▶ Text shown:
○ ○ ○ ○ ○
I'm sorry Amy....we lost my father-in-law to leukemia, it will be 5 years tomorrow. I was 8 months pregnant with my youngest son Landon. "Stabby and stomach-punchy" describes how we all felt too. So yes, fuck cancer, fuck cancer indeed. I'm sorry for the loss of grandma, my prayers and condolences to you and yours.....

the grumbles

I just want to hold your hand, or bake you a lasagna. We (the internet) less-than-three you very much.

Aimee Giese | Greeblemonkey

Sending hugs and love.


I'm so, so sorry. My condolences to your family. I'm glad that your father is getting to come home.

Hang in there, you have a lot of support from us out here in internet-land, if that helps.

Marilyn @ A Lot of Loves

This all just sucks and I'm so sorry.


The back and forth, it's okay today and not tomorrow is so hard. At the same time, that means he's still here. To talk to you, to laugh with the boys. That time is priceless.

I hope he beats the odds. Many hugs to you.


Oh Amy. My heart breaks for you and your family...because I know exactly how you feel. And because I do, I know there's nothing I can say that would make you feel any better. Just know there are a lot of people, people like me whom you've never met, who care and are thinking of you during this very trying time.


Hugs to you and your family.
○ ○ ○ ○ ○
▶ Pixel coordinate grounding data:
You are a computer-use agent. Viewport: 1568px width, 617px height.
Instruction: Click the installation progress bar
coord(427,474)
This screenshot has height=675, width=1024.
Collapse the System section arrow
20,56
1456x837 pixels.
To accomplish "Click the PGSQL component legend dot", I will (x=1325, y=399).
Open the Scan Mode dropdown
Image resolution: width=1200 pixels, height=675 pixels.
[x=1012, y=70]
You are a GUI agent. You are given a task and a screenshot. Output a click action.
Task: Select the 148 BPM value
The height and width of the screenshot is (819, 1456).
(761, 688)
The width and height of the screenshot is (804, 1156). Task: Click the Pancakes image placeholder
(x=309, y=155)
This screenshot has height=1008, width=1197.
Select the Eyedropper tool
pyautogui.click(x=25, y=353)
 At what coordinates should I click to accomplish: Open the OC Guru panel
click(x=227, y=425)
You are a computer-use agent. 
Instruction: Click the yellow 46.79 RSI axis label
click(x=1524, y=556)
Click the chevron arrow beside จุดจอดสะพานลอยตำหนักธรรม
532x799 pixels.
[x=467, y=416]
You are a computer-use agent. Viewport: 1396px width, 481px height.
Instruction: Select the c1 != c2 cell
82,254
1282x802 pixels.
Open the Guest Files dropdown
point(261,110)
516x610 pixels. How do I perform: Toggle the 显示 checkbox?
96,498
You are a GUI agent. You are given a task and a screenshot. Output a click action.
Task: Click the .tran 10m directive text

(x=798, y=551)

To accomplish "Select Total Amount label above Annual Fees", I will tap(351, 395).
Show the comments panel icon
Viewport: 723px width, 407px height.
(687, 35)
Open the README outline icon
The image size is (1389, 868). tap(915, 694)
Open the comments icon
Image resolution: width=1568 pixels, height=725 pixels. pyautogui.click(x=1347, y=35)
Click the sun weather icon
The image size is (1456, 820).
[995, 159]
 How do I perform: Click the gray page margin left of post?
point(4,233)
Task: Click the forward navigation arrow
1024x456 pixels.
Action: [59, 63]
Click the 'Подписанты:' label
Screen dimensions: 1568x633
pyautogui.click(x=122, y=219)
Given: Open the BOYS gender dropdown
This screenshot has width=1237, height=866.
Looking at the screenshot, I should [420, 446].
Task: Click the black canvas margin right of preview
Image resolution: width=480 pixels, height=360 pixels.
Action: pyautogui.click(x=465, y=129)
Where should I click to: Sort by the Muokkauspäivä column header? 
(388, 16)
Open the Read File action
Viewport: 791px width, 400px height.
○ ○ ○ ○ ○
▶ Exercise set:
1. Summarize the condolence comments in two sentences.
2. Return the condolence comments word for word, from "I just want" up to and including "to come home.".
Rely only on the condolence comments.

▶ Solutions in order:
1. Commenters offer Amy condolences for the loss of her grandmother, and one says they are glad her father is getting to come home. A commenter who lost a father-in-law to leukemia almost five years earlier shares that experience, while others send hugs and tell Amy she has a lot of support from people on the internet.

2.
I just want to hold your hand, or bake you a lasagna. We (the internet) less-than-three you very much.

Aimee Giese | Greeblemonkey

Sending hugs and love.


I'm so, so sorry. My condolences to your family. I'm glad that your father is getting to come home.